WASHINGTON, October 26, 2009 - Absent from the notice of proposed rulemaking released by the Federal Communications Commission Thursday is the charged term of “network neutrality” that has been discussed over the years. Instead, the paper is focused on the need to preserve an “open internet” through government intervention.
The problem is that neither the principle of network neutrality – which deals with how broadband providers may charge differential rates for preferred business customers – or the need to preserve an “open internet” are precise words. Defining either for the purpose of government rules is not an easy task.
The focus on “open internet” versus “network neutrality” in the FCC’s proposed rules and the statement released by FCC Chairman Julius Genachowski makes sense given that it is easier to find supporters of the former than the latter. Still, President Obama used the term “network neutrality” during his campaign.
Regardless of the language used, the discussion of whether the government should become more involved to support network neutrality principles has gone on for years.
“Three years ago we were having a very different discussion; we didn’t have the kinds of applications on the Internet that we have today,” said Rob Atkinson, president of the Information Technology and Innovation Foundation. “Three years from now, we are going to have issues come up that we couldn’t predict today.”
Andy Schwartzman, president of the Media Access Project, said “I would say that the biggest change in the net neutrality debate has been the emergence of high speed wireless networks. This has made the issue more complex, and also more real, to people.”
A second factor is the effort of the large carriers to “make content providers subject to regulation,” he said. Schwartzman noted that the role of edge players such as Google, Skype and Amazon has become more and more important.
“Network neutrality - the concept that the Internet should remain free and open to all comers - has been a major public policy priority for Google over the last two years. But anyone who has followed the debate closely knows that one of the challenges raised by our opponents has been defining what exactly the term means. The fact is, net neutrality can mean different things to different people,” wrote Google’s Washington Telecom and Media Counsel Richard Whitt in a 2007 blog post.
At the time, Whitt clarified what Google meant by the term. He was also reacting to some statements by top Google executives suggesting a softening of the company’s hard-line views on the subject. Whitt noted “that lack of broadband competition gives providers the market incentive and ability to discriminate against Web-based applications and content providers.”
If the definition of either network neutrality or what it means to ensure an open internet were clear and confined, the FCC would not need 107 pages to address the issues at hand and to explain why establishing rules governing internet access makes sense even as technology continues to evolve.
Atkinson defined the issues at the heart of the debate as being “first whether ISPs have blocked or degraded Web sites and under what circumstances, if any should this be allowed.”
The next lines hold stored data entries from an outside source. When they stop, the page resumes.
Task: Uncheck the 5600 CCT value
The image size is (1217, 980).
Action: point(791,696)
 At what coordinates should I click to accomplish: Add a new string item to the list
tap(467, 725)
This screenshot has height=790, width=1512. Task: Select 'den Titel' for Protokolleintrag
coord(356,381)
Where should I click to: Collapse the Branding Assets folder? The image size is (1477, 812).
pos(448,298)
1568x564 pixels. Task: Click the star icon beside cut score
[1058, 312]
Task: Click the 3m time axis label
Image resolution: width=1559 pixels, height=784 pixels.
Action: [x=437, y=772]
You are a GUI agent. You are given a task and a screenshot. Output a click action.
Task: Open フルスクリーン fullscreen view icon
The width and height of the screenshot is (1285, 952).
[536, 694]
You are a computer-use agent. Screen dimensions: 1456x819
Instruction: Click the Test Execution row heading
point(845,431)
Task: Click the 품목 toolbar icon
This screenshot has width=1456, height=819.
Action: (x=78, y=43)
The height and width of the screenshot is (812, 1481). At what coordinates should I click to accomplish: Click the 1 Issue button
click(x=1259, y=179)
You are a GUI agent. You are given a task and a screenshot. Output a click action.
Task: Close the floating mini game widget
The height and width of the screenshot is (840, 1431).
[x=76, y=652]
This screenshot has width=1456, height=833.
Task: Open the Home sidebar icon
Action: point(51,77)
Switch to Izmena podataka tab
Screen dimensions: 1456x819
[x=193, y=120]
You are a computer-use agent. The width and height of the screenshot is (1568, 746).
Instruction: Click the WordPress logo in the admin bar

The problem of blocking legitimate web sites or applications has never been realized, Atkinson said, with the exception of the case of Madison River, a small internet service provider blocking Vonage’s voice-over-internet-protocol applications. “The second issue is whether commercial arrangements should be allowed that would enable content and application providers who paid higher premiums to get better delivery of their Web products,” he said. “The third issue is how ISP networks should be managed to enhance performance.”
Atkinson urged the FCC to establish a generalized principle for a fair and open internet and enforce that principle on a case-by-case basis.
Genachowski summed up the challenge last Thursday, when he said, “[D]o any of us think that the draft rules proposed today perfect? Are they set in stone? No—we are at the beginning of a rulemaking process, with draft rules offered in the context of a Notice that seeks to spot the issues, ask the hard questions, and seek broad public input.”